Turkey via Ft. Greene, Brooklyn: The Country Makes A House Call
LAURA: Let’s talk Turkey. You know a country that shares its name with a delicious game bird is going to deliver on the yum tip. Speaking of delivering, SeamlessWeb hooked us up with a meal that was brought straight to our doorstep from Deniz Restaurant in Fort Greene, Brooklyn. They serve some of our favorite food: the kind that caters to lazy asses.
ADAM: We started with a dish of rolled phyllo dough stuffed with spinach and feta cheese.
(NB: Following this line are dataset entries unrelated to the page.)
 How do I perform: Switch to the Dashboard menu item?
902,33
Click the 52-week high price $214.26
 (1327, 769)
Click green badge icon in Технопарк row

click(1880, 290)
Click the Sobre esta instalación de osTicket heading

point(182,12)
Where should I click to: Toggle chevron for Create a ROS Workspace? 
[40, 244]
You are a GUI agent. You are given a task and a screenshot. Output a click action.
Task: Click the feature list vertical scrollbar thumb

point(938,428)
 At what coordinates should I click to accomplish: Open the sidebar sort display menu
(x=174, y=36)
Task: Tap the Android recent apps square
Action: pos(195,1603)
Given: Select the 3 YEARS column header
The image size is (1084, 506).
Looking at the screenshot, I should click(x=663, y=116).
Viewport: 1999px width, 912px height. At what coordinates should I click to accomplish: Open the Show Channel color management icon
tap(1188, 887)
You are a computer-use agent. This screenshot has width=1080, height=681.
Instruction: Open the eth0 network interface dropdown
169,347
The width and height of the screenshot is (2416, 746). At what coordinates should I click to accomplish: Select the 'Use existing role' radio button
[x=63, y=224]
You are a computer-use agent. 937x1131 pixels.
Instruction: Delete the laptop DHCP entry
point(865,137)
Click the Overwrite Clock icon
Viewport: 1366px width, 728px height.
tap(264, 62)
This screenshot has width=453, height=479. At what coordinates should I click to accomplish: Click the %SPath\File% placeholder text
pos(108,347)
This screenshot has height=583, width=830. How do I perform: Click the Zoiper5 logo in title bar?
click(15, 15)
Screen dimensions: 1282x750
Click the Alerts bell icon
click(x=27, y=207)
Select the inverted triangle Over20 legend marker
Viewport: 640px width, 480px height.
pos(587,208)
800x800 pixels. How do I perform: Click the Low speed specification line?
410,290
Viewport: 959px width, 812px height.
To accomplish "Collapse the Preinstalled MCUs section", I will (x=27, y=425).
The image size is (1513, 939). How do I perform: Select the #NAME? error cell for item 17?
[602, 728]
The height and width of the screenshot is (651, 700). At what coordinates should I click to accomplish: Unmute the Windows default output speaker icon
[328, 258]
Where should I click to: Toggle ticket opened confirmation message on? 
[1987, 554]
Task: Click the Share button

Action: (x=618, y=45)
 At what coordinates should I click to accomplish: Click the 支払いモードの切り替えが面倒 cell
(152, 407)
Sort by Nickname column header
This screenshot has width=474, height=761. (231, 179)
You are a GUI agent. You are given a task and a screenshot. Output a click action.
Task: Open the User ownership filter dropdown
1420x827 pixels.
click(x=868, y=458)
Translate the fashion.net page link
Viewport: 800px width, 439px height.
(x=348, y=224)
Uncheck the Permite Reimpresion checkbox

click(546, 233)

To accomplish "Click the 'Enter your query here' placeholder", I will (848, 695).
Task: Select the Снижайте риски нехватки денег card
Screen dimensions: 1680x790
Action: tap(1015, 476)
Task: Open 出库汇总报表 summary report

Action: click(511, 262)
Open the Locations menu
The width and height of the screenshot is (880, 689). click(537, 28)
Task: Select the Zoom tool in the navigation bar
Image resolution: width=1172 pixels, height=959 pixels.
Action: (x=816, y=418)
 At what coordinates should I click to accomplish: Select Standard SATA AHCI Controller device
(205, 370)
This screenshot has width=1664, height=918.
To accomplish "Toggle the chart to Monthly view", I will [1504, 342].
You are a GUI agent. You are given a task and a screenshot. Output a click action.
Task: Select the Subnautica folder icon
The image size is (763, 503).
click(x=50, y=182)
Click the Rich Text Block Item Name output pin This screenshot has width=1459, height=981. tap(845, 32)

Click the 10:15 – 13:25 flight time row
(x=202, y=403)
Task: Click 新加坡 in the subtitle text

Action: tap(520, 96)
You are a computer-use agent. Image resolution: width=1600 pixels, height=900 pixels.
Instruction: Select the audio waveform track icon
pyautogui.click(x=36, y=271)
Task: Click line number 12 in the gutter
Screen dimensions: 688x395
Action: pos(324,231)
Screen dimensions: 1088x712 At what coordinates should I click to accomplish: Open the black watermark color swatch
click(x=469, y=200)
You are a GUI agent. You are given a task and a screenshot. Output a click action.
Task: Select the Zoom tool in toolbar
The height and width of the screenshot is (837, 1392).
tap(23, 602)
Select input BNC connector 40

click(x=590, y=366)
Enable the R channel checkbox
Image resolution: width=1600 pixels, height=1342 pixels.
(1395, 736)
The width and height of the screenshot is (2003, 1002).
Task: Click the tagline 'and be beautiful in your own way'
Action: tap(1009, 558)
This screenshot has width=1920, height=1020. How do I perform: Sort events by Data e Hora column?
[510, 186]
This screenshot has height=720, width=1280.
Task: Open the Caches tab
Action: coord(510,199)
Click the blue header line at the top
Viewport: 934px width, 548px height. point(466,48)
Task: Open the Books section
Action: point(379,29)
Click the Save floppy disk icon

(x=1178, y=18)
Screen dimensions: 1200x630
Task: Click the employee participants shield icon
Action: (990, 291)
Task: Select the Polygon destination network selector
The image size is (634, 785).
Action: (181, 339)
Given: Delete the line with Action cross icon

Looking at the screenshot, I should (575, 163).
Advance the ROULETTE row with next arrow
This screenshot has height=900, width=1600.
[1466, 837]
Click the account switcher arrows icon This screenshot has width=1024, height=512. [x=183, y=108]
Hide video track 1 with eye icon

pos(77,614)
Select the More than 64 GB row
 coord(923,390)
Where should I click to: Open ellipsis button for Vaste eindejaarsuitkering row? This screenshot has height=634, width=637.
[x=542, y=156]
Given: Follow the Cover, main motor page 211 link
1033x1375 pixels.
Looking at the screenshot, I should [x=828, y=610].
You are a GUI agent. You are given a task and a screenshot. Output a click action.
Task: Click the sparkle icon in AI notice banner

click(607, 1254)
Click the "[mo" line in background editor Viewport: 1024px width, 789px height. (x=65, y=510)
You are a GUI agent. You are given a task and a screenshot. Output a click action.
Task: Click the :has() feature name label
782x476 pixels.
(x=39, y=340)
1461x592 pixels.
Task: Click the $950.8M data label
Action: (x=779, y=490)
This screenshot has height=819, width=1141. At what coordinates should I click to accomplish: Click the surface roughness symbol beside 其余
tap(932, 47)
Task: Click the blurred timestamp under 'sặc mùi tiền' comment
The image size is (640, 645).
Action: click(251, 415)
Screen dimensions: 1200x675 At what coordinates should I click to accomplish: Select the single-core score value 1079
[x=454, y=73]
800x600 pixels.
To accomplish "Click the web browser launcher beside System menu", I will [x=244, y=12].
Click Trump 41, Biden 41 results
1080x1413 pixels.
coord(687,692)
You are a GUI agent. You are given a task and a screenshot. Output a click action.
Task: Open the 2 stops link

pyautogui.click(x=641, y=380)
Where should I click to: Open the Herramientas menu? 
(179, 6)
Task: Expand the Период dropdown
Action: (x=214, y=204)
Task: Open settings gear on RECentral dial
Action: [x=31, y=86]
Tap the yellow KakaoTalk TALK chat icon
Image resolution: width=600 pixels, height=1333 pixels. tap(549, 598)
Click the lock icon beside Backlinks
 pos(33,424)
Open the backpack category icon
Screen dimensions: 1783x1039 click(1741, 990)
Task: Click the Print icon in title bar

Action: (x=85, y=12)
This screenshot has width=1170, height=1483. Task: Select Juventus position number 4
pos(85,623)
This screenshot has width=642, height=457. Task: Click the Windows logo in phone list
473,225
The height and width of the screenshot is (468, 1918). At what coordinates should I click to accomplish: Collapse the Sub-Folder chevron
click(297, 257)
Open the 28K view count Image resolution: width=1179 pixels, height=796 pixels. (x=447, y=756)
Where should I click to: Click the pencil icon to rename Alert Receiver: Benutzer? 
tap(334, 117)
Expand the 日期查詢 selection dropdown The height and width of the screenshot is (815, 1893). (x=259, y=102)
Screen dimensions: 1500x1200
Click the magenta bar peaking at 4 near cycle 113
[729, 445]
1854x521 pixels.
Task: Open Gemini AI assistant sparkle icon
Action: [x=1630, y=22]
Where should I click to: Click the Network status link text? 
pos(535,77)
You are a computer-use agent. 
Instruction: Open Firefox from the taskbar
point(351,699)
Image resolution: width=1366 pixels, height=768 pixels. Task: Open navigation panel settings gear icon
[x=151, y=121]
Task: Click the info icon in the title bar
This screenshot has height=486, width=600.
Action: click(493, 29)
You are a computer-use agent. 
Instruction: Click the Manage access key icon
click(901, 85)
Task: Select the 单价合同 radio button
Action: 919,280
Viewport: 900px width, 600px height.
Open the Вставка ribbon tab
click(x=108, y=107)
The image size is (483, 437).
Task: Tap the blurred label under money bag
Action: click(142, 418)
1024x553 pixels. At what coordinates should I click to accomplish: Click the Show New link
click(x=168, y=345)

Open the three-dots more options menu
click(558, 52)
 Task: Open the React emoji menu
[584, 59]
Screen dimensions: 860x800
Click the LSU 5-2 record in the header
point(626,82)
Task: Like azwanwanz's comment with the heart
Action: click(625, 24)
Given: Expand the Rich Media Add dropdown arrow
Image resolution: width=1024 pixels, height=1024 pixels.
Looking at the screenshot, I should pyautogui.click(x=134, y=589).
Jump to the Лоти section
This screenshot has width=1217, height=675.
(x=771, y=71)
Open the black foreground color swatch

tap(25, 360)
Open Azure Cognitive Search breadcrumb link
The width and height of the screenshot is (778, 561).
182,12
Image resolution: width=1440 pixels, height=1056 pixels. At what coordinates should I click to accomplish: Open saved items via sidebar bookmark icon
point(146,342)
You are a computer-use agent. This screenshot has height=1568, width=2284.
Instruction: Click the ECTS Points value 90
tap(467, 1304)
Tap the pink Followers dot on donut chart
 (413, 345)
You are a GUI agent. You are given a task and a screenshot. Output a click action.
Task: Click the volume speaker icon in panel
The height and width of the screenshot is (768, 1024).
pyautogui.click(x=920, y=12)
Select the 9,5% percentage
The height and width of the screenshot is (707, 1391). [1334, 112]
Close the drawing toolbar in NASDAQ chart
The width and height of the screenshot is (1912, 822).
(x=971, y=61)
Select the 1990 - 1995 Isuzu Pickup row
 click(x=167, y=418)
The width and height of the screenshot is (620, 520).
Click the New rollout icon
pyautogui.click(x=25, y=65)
It’s called Sigara Boregi, aka “cigar” Boregi—so named for the way the dish gives you lung cancer. Or possibly just for the way it looks like a cigar. Stuffed pastries are an ancient and popular part of Turkish cuisine. Our Sigara Boregi were a little light on the stuffing and heavy on the pastry, but it’s hard to complain too loudly about any problem that centers around having too much fried dough.
LAURA: We ate more stuffed dough in the form of manti, or steamed Turkish dumplings. Ours were filled with lamb and onions and swam in a sea of garlic yogurt, which I thought was a bit too heavy on the oil and Adam thought was a bit too heavy on the meh. But they can’t be that bad since they’ve been around since the 13th century. When migrating Turks crossed Asia on horseback, they carried frozen or dried manti with them and boiled them over a campfire. Much like today, when a delivery man on a bicycle carried them across Flatbush Avenue.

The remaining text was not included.